::: AVAILABLE RECORDS :::

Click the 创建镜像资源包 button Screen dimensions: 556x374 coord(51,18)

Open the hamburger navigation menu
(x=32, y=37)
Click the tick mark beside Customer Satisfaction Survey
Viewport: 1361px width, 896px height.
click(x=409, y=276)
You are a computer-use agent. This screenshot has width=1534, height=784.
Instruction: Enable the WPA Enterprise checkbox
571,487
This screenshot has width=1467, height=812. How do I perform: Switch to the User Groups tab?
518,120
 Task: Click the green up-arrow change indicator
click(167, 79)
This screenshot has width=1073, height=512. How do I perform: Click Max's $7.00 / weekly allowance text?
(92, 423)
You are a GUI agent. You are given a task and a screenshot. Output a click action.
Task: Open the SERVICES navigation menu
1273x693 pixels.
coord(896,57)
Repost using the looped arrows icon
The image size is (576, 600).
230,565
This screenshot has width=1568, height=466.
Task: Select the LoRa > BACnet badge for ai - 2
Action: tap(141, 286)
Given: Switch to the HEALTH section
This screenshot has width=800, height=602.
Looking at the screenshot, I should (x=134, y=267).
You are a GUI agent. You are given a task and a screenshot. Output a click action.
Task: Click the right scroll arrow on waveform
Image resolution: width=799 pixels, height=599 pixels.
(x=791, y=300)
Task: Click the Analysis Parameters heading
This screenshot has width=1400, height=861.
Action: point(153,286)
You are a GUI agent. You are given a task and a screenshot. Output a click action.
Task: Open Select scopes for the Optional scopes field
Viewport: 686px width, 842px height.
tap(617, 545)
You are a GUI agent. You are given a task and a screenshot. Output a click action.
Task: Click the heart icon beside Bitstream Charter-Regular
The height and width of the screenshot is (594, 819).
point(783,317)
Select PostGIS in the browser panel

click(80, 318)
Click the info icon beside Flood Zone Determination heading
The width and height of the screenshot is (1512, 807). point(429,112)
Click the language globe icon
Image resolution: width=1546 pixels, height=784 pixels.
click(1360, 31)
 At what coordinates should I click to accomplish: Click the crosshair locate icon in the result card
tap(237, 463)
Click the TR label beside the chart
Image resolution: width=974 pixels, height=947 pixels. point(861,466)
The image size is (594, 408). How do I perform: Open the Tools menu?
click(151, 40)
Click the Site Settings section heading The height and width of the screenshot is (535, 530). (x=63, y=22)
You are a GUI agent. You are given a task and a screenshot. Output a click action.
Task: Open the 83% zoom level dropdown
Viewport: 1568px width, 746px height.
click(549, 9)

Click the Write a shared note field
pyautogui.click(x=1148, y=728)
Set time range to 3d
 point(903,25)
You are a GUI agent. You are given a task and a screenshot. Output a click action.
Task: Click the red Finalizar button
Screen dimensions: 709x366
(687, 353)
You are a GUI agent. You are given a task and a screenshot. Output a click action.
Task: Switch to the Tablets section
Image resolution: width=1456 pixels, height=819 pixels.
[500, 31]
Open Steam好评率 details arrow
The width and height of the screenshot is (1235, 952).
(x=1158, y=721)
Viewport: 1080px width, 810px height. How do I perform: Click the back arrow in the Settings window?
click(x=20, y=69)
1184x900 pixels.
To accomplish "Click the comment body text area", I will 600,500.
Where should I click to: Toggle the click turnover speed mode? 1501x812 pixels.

:::

Please copy out the part of the listing above that opens with the line containing "Set time range to 3d" and closes with the listing's final line, reproducing each line without any change.

▸ REPLY:
Set time range to 3d
 point(903,25)
You are a GUI agent. You are given a task and a screenshot. Output a click action.
Task: Click the red Finalizar button
Screen dimensions: 709x366
(687, 353)
You are a GUI agent. You are given a task and a screenshot. Output a click action.
Task: Switch to the Tablets section
Image resolution: width=1456 pixels, height=819 pixels.
[500, 31]
Open Steam好评率 details arrow
The width and height of the screenshot is (1235, 952).
(x=1158, y=721)
Viewport: 1080px width, 810px height. How do I perform: Click the back arrow in the Settings window?
click(x=20, y=69)
1184x900 pixels.
To accomplish "Click the comment body text area", I will 600,500.
Where should I click to: Toggle the click turnover speed mode? 1501x812 pixels.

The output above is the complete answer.